## YOUR ASSIGNMENT
Copy the passage of the Flight 3407 article starting with "Ten-year-old Summer West, daughter" and going on through "50 crash victims.", word for word.

WASHINGTON – More than 25 members of the Families of Continental Flight 3407 gathered here Tuesday to once again press lawmakers not to water down the aviation safety law passed after the crash that claimed the lives of their loved ones in 2009.
And a child led them.
Ten-year-old Summer West, daughter of the late Ernie West, led off the families' news conference with local members of Congress by reminiscing about her dad and vowing to fight to preserve the law that's the legacy of the 50 crash victims.
"I couldn't protect my daddy that night," she said regarding the Feb. 12, 2009 crash. "But I can protect other daddies now."
The families' group has made dozens of trips to Washington over the years to fight various attempts to weaken the aviation safety law, which dramatically boosted pilot training, experience and rest requirements.

## PROVIDED MATERIAL

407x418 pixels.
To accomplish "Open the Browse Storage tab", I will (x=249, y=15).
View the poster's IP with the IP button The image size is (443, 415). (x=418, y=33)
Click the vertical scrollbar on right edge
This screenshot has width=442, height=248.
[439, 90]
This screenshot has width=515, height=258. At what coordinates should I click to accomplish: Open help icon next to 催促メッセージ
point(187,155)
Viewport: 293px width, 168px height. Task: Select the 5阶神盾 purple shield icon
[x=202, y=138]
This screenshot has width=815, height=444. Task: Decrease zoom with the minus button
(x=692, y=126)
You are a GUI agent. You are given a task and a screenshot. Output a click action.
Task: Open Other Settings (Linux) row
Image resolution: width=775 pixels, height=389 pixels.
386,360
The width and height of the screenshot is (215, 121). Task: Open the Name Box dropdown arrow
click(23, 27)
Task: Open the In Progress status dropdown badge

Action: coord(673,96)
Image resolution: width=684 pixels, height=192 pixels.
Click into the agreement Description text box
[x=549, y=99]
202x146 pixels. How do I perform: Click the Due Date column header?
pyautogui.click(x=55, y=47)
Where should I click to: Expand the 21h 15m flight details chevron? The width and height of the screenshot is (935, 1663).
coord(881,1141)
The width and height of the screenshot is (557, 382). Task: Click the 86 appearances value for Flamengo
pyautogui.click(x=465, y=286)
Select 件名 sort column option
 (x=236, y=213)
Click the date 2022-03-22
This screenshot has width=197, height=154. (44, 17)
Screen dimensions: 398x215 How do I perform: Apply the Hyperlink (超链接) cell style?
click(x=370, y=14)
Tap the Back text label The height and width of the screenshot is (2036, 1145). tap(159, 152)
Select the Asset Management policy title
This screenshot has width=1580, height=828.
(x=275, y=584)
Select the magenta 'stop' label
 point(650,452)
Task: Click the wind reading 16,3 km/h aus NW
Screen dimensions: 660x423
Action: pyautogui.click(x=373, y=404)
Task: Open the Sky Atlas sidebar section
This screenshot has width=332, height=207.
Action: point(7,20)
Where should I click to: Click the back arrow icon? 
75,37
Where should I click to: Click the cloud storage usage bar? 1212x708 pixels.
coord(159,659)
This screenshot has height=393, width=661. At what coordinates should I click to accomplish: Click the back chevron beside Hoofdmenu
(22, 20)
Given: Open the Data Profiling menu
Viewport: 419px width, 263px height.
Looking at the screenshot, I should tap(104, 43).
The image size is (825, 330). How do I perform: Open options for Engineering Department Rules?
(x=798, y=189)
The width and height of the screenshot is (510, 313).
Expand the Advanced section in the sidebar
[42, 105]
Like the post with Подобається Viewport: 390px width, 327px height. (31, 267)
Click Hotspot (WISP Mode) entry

## SOLUTION FOR THIS PROBLEM
Ten-year-old Summer West, daughter of the late Ernie West, led off the families' news conference with local members of Congress by reminiscing about her dad and vowing to fight to preserve the law that's the legacy of the 50 crash victims.